Transcript profiling to analyse gene expression during male meiosis in petunia hybrida

Meiosis is a key feature of eukaryotic sexual reproduction. So far, the molecular and functional analysis of meiosis is relatively underdeveloped in plants, but the flood of genomics data from yeast research and the availability of large mutant collections cause a growing interest in molecular studies of plant meiosis. We have developed a strategy to follow gene expression during male meiosis in Petunia hybrida, exploring the limits of the cDNA-AFLP technology. This experiment was a continuation of a previous study, in which we have demonstrated that cDNA-AFLP transcript profiling is a suitable method to analyse gene expression during male and female gametogenesis in Petunia. Using DAPI-staining of enzyme-digested spread pollen mother cells to determine the meiotic stages, we observed that the meiocytes develop rather synchronously through meiosis. The transcript profiling experiment focused on the analysis of modulated gene expression during meiosis. About 8,000 transcript tags, estimated to represent 35% of the total transcriptome, were generated, 475 of which exhibited a modulated gene expression pattern. Among these, we find many components of meiotic processes, indicating that our screening was effective and demonstrating the high level of sensitivity of cDNA-AFLP transcript profiling. A thorough characterisation of these fragments based on sequence homology was performed. A functional classification of these tagged genes demonstrated that many components of meiosis have been encountered, overall covering the complete process of meiosis.

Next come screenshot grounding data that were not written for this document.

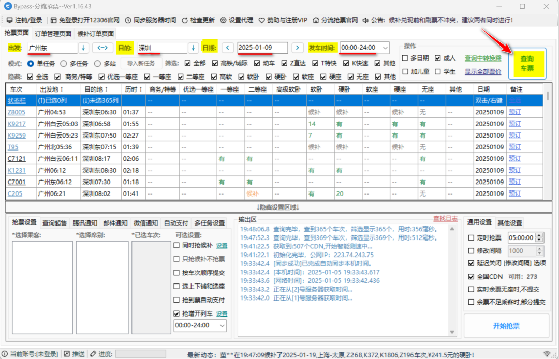Image resolution: width=559 pixels, height=359 pixels.
Task: Open the 抢增开列车 time range dropdown
Action: [223, 325]
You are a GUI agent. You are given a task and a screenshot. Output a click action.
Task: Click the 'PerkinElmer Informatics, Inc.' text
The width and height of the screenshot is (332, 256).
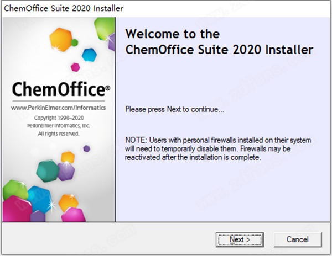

We could confirm the high level of evolutionary conservation of genes involved in meiotic recombination and DNA repair. In contrast, less conserved processes, such as synapsis, might well be present in our collection, but cannot be recognized on the basis of a homology search. Although incomplete, our data set provides a starting point for the further unraveling of meiosis at a molecular level in plants, allowing a knowledge-based selection of tags for further characterisation.